“Ben bir dünya vatandaşıyım. Bütün insanlık tarihi benimdir. Köklerim dünyayı kaplıyor. Birbirimizi tanımamız gerektiğine inanıyorum. Sonuçta, hayatlarımızın hepsi birbirine bağlı.”
Bu Jim Haynes’in hayat felsefesi. Jim 1950’lerin sonunda İskoçya’da eğitim gören bir Amerikalı. Orda kalmaya karar verdiğinde Edinburgh’da bir kitapçı dükkanı devralmış, bu 60’ların sanat-kültür dünyasında iz bırakan olaylar zincirinin ilk halkası olmuş. Sonrasında dönemin ilk avangart tiyatrosunu kurmak, Londra’da bir sanat atölyesi açmak, dergiler çıkarmak gibi adımlar izlemiş. Ama en uzun soluklu eylemi 1969’da taşındığı Paris’teki evinde 40 yıl boyunca her hafta düzenlediği ve dünyanın her tarafından katılanlarla toplamda 130bin’den fazla kişiyi ağırladığı yemekler olmuş. Bunu müthiş bir samimiyetle yapmış, insanları tanımak ve onları bir araya getirmek bir görevmiş gibi. Hayata geçirdiği sıra dışı fikirlerinden biri de bir “dünya vatandaşı” pasaportu yapmak olmuş ve inanmayacaksınız, belgenin gerçekçiliğinden mi, kendi aurasından mı, bunu epey bir süre seyahatlerinde başarıyla kullanmış.
Bütün bunları “Meeting Jim” adlı Ece Ger’in ödüllü belgesel filminden öğrendim. Dün akşam Itir Erhart, Mert Fırat ve Kıvanç Ergun‘un DasDas‘ta davetlisiydik. Önce bu belgeseli izledik ardından güzel bir yemek yedik, sanat sohbetine de doyduk. Tiyatronun iyileştirici gücü ve Mert Fırat’ın tiyatro projeleri sohbetin merkezindeydi. Ama bir ara Fazıl Hoca’yla Mert bir film sohbetine giriştiler, biz koptuk. Daha doğrusu kopmadık da, Federer-Nadal maçı seyreder gibi onların karşılıklı filmleri birbirine paslamalarını seyrettik.
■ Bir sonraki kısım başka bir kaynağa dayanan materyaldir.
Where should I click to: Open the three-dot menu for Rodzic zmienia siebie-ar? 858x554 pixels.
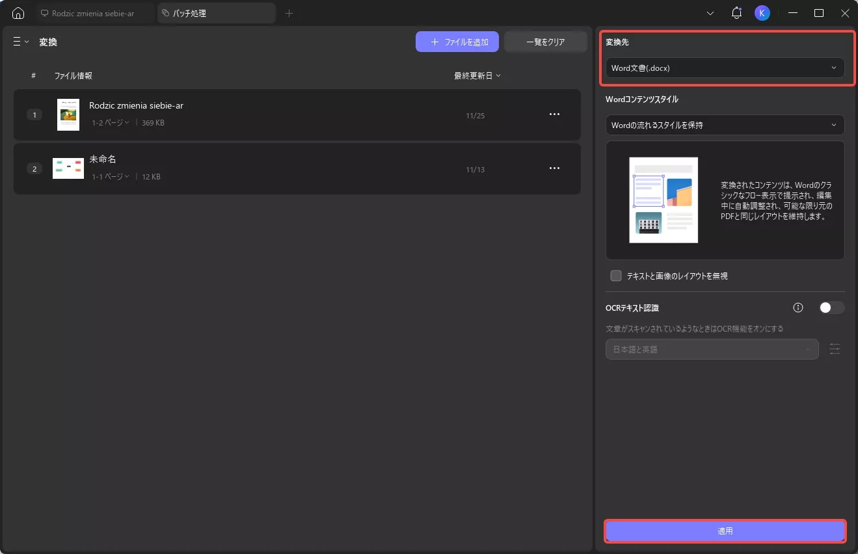tap(554, 114)
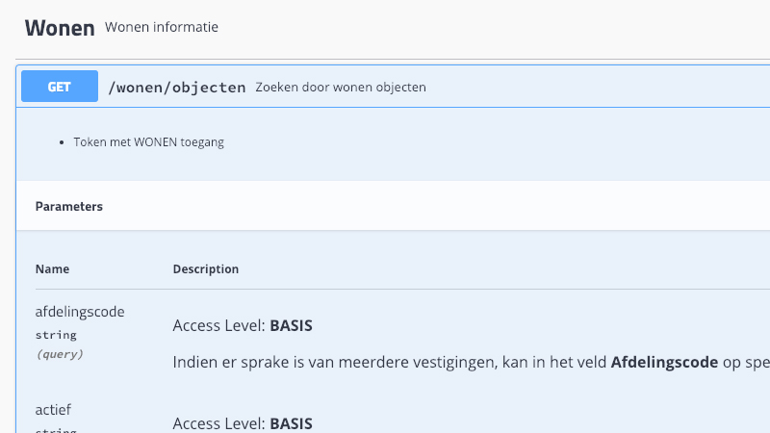Click the 'Indien er sprake is' description sentence
This screenshot has width=770, height=433.
[471, 363]
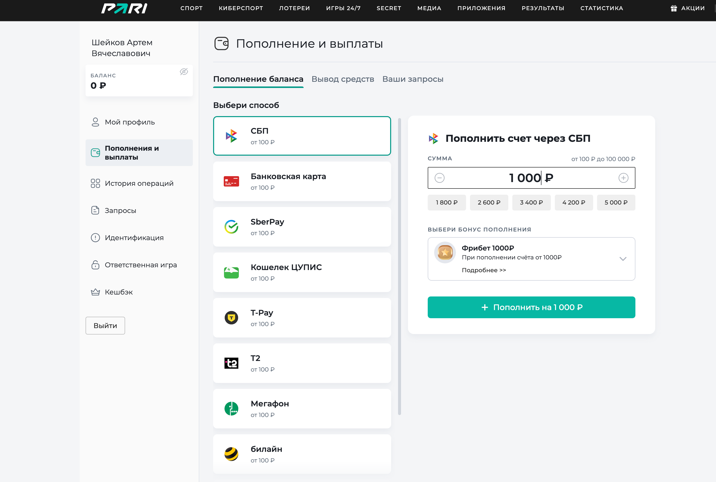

Yok bunu karşılayamaz derken en ücra köşelerdeki Fin, İsveç filmlerini çıkardılar, detaylarıyla anlattılar. Spoiler falan kalmadı zaten o filmleri izlemeye bundan sonraki ömrümüzün boş vakitleri yetmez.
Belgeselin bir sahnesinde Jim bütün edindiği arkadaşların kayıtlarını tuttuğu defterlerden oluşan muazzam insan hazinesini gösteriyor. Yakın zamanda ölen arkadaşlarının isimlerinin üstünü çizdiği an beni en çok vuran yerlerden biri oldu. Bunu sanki alışveriş listesindeki sepete koyduğu malzemelerin üstünü çizer gibi bir doğallıkla yaptı. Benim yaşadığım 5 ülkede en çok zorlandığım şey muhtemelen bir daha görmeyeceğim insanlardan ayrılmak oldu. Bu şirkette size her gün çay getiren bir hizmetli de olabilir, yakın çalışma arkadaşın da. Bunu anlatmak çok zor; aynı ülkede birisi işten ayrılsa da üzülebilirsin ama bir daha birbirini görmeyecekmişsin hissine kapılmazsın, sonuçta kendi vatanındasın. Ben de kendimi bir dünya vatandaşı gibi hissediyorum. Ama ayrılıklar bana iyileşmeyen irili ufaklı yaralar gibi geliyor. Jim bir başka sahnede de her yıl gittiği Edinburgh Festivali’nden trenle dönerken kendisine perondan el sallayan 50 yıllık arkadaşına, yarın görüşeceklermiş gibi el sallıyordu, ama belgeselin çekildiği yıl Jim 80 küsur yaşında.
Bu hayatta mutlu olmak için biraz gamsız olmak lazım galiba. Jim’in de belgeselin başında söylediği gibi mutluluk bir seçim.